Constant flashing of your electronic flash power supply puts a tremendous strain on the flash capacitor and shortens its life. Forming is just the opposite, by having a constant calm voltage applied to the flash capacitor it helps to rejuvenate the chemical properties. This is very similar to slow charging a car battery to give it an extra boost.
How and when do you form?
During Use

If your electronic flash is being used 2-3 times (or more) a week make sure that the main power switch is on during set-up and break down of the set. This will bring a steady calm voltage to the flash capacitors giving them the forming time they need. Don't just turn on the model lamp circuit; make sure that the 100% charge circuit Ready Indicator Lamp is on.
During Slow Periods

During slow periods or between assignments it is advisable to form the capacitors at least once a week for 2 hours.
Turn on the power supply (modeling lamp off) and let it sit idle for 2 hours this will give the flash capacitors the required forming time. It is not necessary nor is it advisable to flash the unit, just let it sit and absorb this calm voltage.
Note: Never leave the Electronic Flash Power Supply in the On position if you are leaving the studio.

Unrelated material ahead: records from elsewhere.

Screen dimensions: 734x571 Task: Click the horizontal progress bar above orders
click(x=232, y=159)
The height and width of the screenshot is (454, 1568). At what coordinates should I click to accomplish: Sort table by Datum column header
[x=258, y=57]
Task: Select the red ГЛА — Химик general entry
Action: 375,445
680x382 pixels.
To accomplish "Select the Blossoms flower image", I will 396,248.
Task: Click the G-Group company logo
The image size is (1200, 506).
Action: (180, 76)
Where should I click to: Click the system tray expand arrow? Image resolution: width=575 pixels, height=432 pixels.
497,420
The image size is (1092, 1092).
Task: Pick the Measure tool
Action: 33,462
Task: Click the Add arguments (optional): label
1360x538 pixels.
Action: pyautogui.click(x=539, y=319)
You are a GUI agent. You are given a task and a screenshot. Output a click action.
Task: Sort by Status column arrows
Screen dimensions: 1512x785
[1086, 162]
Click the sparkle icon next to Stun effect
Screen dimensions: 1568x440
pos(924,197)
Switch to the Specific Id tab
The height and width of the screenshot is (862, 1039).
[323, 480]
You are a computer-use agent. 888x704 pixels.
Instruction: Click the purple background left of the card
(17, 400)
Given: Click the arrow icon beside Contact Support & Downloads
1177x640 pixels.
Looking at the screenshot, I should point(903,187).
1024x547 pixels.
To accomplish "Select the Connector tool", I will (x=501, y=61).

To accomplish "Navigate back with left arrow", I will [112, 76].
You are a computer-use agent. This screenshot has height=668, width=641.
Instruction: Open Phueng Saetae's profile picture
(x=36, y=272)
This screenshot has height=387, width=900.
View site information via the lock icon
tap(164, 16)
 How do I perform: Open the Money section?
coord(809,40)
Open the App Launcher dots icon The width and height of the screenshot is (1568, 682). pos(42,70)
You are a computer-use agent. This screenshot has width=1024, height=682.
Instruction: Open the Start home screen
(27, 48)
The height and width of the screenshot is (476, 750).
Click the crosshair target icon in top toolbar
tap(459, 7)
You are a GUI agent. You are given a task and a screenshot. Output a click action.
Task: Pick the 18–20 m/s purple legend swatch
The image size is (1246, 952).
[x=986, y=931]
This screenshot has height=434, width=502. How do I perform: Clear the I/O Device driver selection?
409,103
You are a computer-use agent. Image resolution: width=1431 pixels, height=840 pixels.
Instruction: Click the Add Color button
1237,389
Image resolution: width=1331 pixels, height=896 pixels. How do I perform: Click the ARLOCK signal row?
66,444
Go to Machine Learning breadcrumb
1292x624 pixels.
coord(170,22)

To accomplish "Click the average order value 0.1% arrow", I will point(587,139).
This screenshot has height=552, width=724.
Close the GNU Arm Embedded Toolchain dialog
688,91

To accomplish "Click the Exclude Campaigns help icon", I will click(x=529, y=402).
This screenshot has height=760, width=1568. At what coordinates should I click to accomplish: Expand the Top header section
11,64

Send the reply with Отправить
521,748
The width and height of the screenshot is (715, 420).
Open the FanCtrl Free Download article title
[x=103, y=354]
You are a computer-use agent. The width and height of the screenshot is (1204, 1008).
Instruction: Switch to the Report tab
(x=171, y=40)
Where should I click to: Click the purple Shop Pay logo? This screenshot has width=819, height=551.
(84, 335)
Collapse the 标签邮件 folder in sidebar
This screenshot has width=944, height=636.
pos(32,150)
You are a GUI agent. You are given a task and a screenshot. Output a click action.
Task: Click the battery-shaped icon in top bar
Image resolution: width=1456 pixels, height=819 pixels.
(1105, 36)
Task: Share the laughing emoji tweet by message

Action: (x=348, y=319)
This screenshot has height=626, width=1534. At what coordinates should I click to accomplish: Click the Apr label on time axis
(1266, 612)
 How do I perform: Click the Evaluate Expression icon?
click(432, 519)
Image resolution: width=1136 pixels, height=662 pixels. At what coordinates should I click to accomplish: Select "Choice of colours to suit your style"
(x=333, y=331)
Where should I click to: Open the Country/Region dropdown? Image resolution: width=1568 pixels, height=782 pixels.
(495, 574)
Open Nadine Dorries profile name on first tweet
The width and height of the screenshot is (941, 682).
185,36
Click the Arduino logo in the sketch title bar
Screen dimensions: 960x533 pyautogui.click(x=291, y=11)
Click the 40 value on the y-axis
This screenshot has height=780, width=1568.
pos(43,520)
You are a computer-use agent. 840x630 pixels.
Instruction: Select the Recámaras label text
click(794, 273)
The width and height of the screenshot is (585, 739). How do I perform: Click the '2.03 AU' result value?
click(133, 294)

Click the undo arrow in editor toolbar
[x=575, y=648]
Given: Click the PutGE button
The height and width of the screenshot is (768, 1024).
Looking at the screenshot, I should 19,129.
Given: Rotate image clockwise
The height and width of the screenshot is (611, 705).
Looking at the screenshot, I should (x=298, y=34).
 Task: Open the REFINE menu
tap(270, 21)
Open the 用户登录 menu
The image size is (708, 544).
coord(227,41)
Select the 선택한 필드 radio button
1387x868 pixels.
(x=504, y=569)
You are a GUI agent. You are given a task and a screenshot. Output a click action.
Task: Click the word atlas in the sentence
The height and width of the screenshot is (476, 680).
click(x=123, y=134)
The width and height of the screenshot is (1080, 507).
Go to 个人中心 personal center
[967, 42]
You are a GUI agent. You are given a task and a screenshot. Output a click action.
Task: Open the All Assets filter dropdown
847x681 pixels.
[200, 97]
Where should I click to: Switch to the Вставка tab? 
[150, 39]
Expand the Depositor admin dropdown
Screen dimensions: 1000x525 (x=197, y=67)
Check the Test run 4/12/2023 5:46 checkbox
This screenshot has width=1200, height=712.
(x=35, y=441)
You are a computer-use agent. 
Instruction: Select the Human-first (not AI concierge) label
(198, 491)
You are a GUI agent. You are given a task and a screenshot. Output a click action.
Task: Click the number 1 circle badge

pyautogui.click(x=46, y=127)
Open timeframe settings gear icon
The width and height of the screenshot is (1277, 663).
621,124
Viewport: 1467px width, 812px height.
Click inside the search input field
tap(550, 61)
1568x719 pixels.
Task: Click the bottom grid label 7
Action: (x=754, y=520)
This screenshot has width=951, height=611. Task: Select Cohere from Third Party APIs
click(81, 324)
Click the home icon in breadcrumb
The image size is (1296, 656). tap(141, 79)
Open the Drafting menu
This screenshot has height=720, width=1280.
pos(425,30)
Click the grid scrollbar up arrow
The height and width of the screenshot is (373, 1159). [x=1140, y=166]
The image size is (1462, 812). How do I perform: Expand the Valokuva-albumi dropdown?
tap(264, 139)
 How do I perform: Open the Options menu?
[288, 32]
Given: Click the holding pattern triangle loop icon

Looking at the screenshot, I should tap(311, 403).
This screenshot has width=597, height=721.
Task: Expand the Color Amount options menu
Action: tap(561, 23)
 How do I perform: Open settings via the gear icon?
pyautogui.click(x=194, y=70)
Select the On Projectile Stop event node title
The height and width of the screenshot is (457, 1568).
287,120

When leaving turn off the unit and remove the AC plug from the wall outlet.
Inactive or Stored Units

Electronic Flash Units that are inactive for months at a time it is advisable to form the capacitors for 6-8 hours each day over a 3 day period prior to using it on an assignment.
Electronic Flash Units that have been stored for a year or more it will be advisable to bring the unit to an authorizes repair service. The repair service has special equipment that will bring the Flash Capacitor voltage up very slowly
Forming is Important and can save you money and lost equipment time.


----------



## tirediron (Jul 15, 2012)

The theory is perfectly reasonable for electrolytic capacitors, but his recommendations for rate and duration seem rather long to me.  I _try_ and remember to charge my monolights up every few weeks when they're sitting idle, but it can easily be a month or two between uses (I LOVES me my high-power speedlights) and I've never noticed any ill effects.  IIRC, the manufacturer's recommendation is power on for five minutes, discharge a couple of times and store charged.  I figure they probably know what they're doing.


----------



## gsgary (Jul 16, 2012)

********, i flash the **** out of mine never had any problems got some lights that must be from the 80's


----------



## vivek42 (Apr 7, 2021)

I was looking for this for a long time. Really helpful.


----------



## Rickbb (Apr 13, 2021)

gsgary said:


> ********, i flash the **** out of mine never had any problems got some lights that must be from the 80's



This, I have some old ones I bought used 15 years ago and rarely use, sometimes years. Never had an issue with them. May fire them up tomorrow just for giggles.


----------